Welke kanttekeningen kunt u maken bij het verhaal van Stroop?

"Tot nu toe is het altijd een vrij solide aanname geweest dat mannen platter praten dan vrouwen. In de jaren zeventig heeft de gerenommeerde Engelse wetenschapper Trudgill daar in Norwich een groot onderzoek naar uitgevoerd. Hij ontdekte dat de uitspraak van vrouwen veel dichter lag bij het 'Queens English' dan die van de mannen. Trudgill stelde vast dat vrouwen werden beoordeeld op uiterlijkheden. Mooi of lelijk. Netjes of niet netjes. Een goede uitspraak kon de status van die vrouwen verhogen. Mannen werden eerder beoordeeld op wat ze deden, bijvoorbeeld op het beroep dat zeuitoefenden. Voor hen bracht het praten van dialect juist een `covered prestige' met zich mee. Stroop denkt nu dat de emancipatie van vrouwen in de laatste decennia heeft gemaakt dat de rollen enigszins zijn omgekeerd. Daarin zou hij best gelijk kunnen hebben, maar de bewijzen die hij aandraagt zijn vrij mager. Zo heeft hij geen onderzoek gedaan naar Poldernederlands bij mannen. Daarnaast bakent hij zijn onderzoeksgroep op een heel willekeurige manier af. Als je zoiets als empirische evidentie tot stand wilt brengen dan heb je toch minstens twaalf tot vijftien gelijksoortige vrouwen nodig. Bijvoorbeeld allemaal uit Amsterdam Zuid, allemaal een hoge opleiding en allemaal een beroep in de reclamewereld. Bovendien zou je alle woorden die met een ij-klank moeten onderzoeken. Uit een onderzoek dat ik lange tijd geleden heb uitgevoerd blijkt tenslotte ook nog eens dat die ij-klank een zeer wispelturige is. De uitspraak verschilt al naar gelang het tempo en de nadruk."

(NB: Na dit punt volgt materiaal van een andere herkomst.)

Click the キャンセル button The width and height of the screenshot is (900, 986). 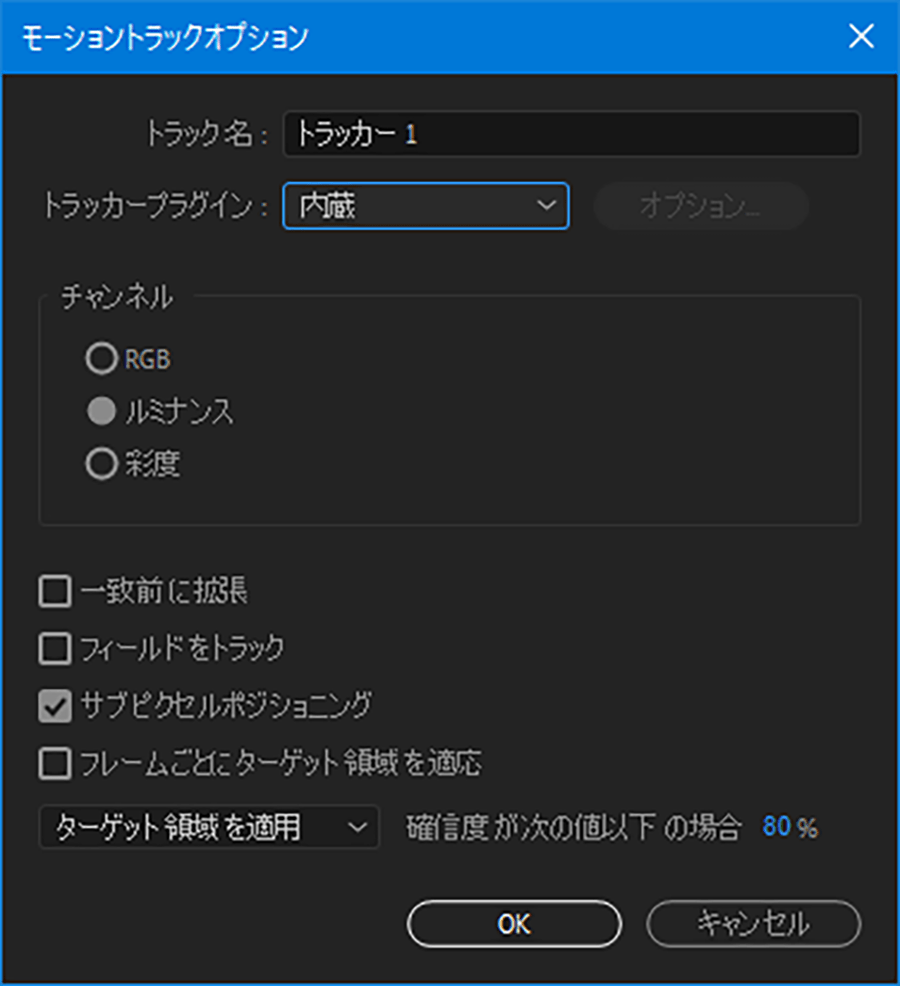pyautogui.click(x=753, y=924)
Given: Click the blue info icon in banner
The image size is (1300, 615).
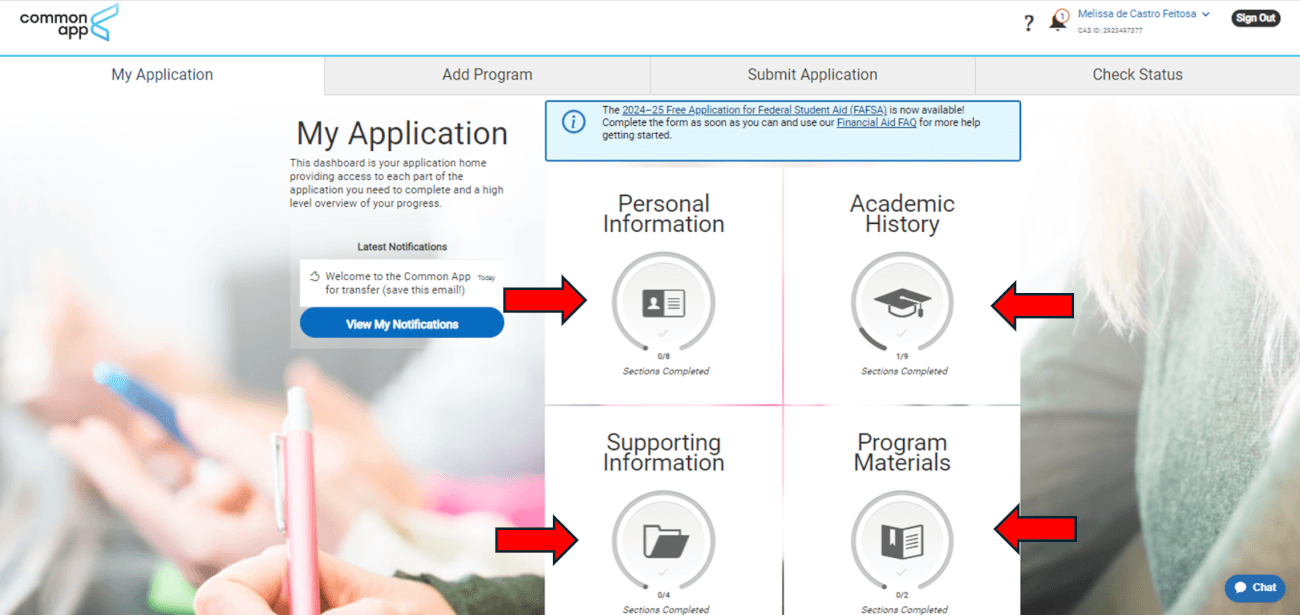Looking at the screenshot, I should click(x=573, y=122).
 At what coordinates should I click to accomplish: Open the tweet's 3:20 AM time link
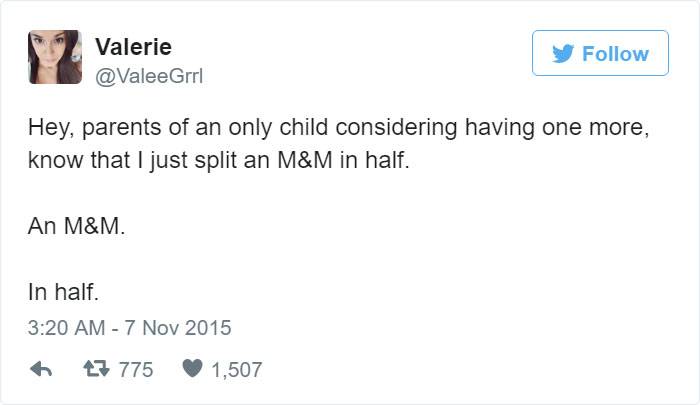66,328
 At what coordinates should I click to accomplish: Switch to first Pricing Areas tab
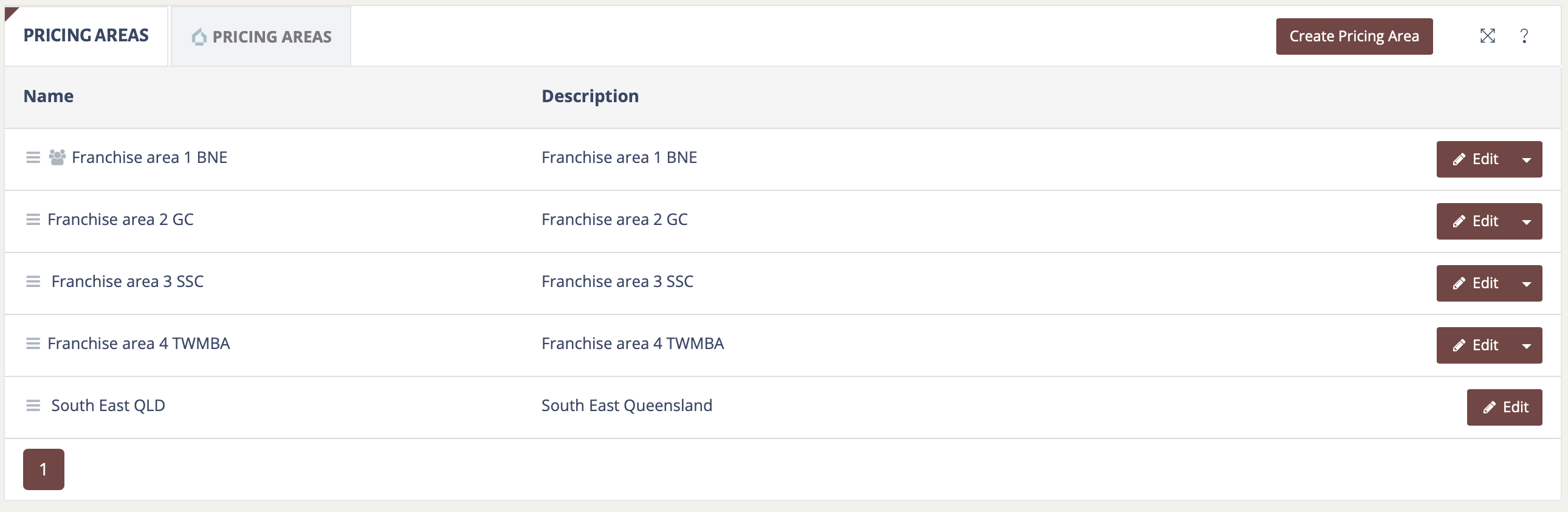tap(86, 36)
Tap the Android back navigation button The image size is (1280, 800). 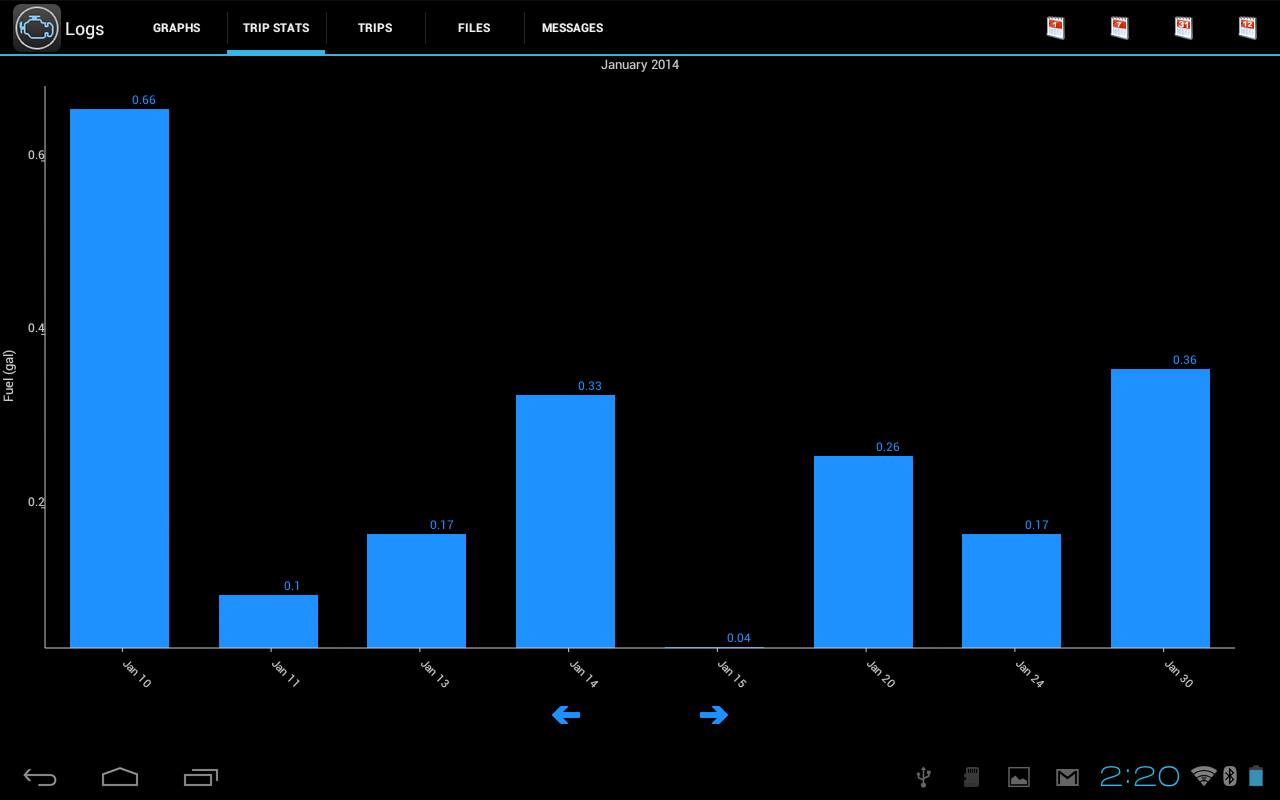click(x=40, y=777)
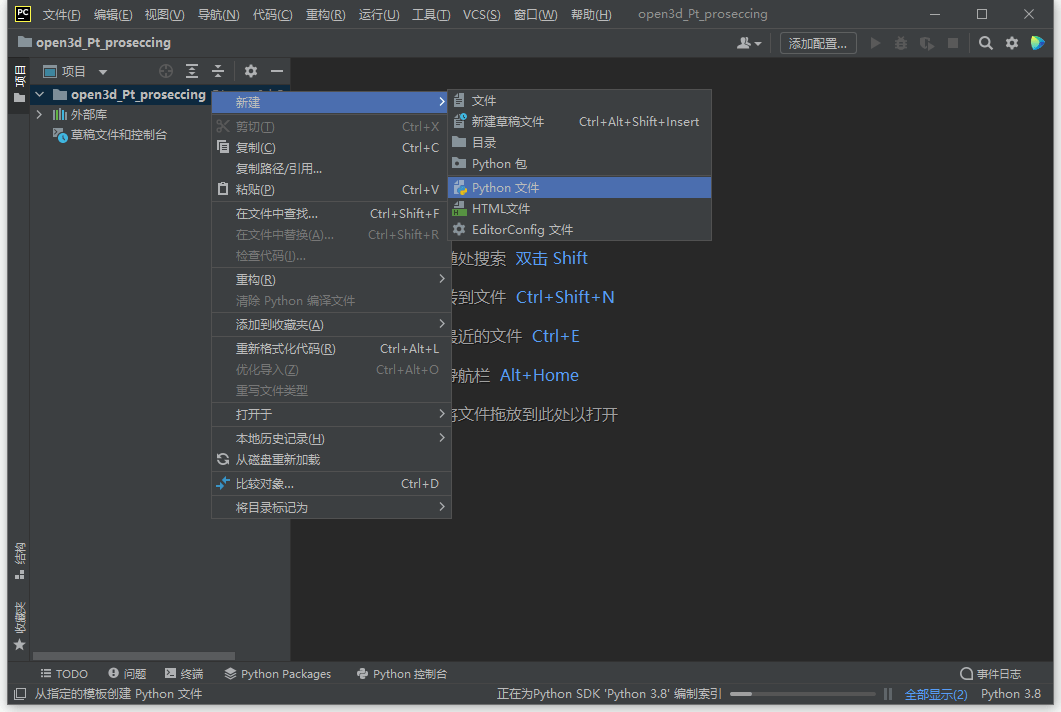Expand the 外部库 tree node
The image size is (1061, 712).
(x=39, y=115)
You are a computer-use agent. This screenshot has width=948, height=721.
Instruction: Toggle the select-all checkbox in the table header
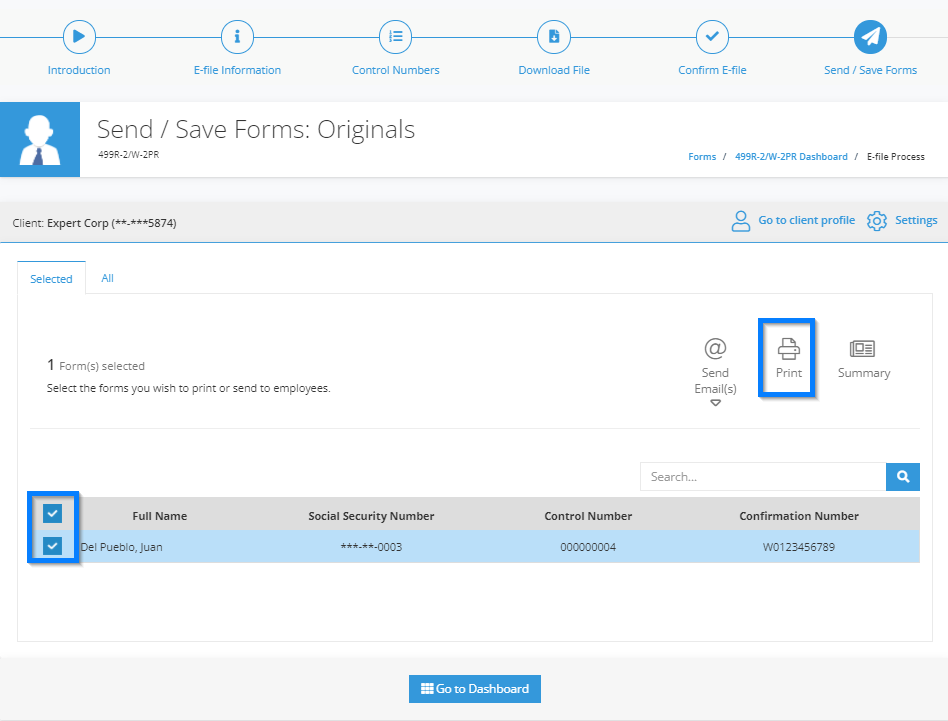pyautogui.click(x=53, y=514)
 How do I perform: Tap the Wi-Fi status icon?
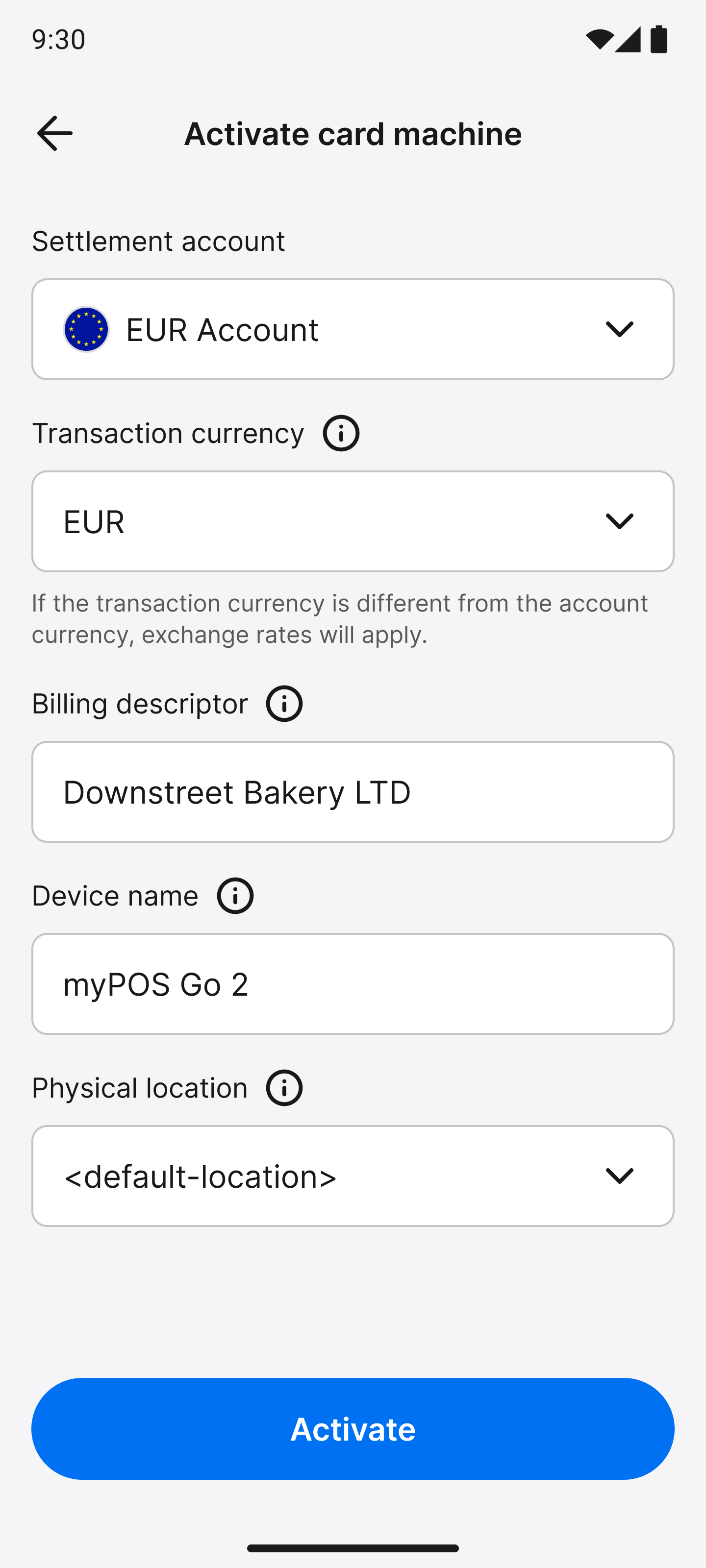(599, 40)
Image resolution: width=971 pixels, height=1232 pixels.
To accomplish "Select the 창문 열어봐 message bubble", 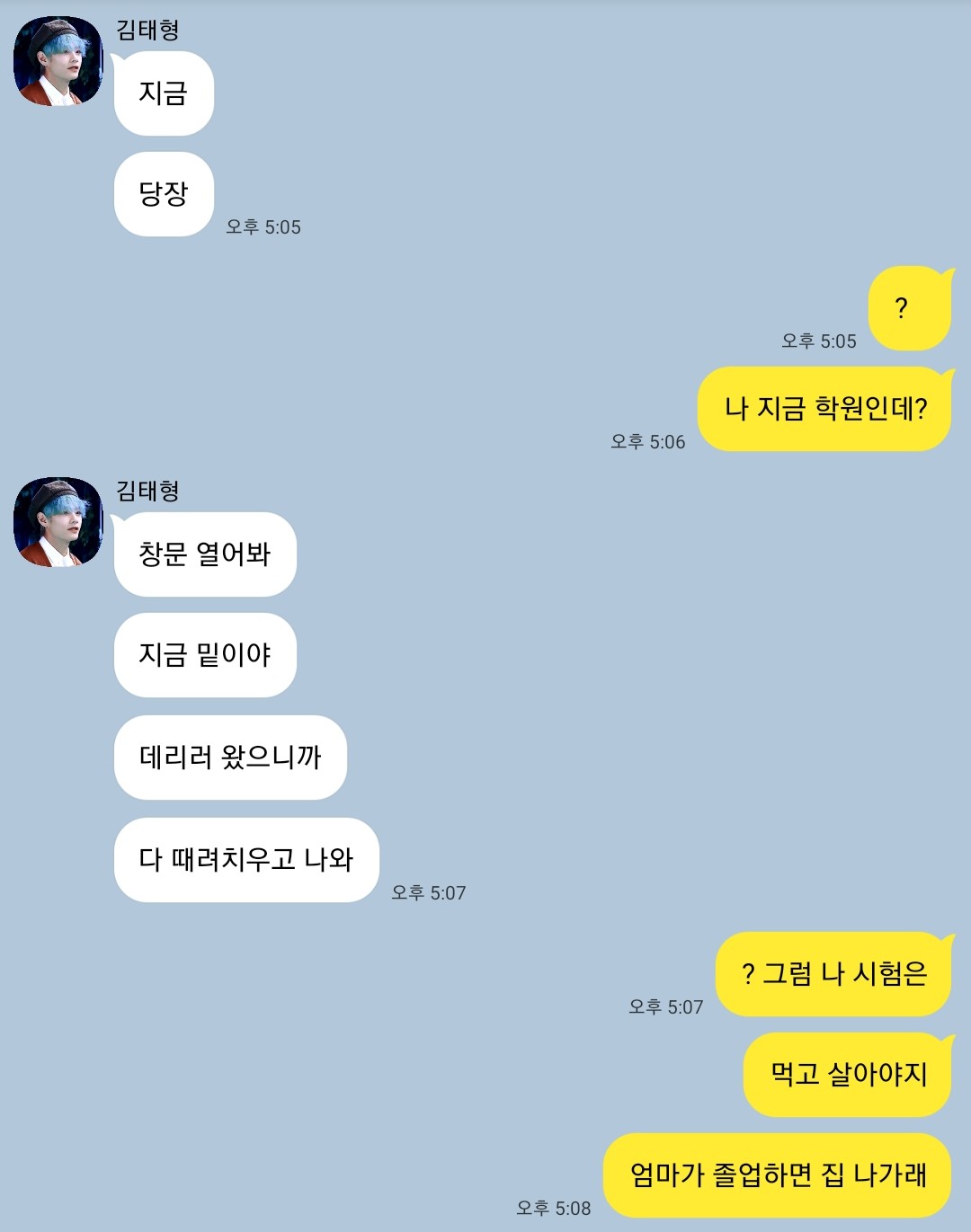I will (x=205, y=554).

Bestaat het Poldernederlands nu wel of niet?

"Naar mijn gevoel valt het allemaal wel mee. Ik heb deze week nog even naar de verschillende nieuwslezeressen geluisterd, maar zelfs bij Hart van Nederland hoor ik niet de uitspraak die Stroop beschrijft. Misschien luistert hij naar andere vrouwen. Hij valt vooral nogal uit naar een of andere zangeres. Trijntje Oosterhuis, of zoiets. Die ken ik niet.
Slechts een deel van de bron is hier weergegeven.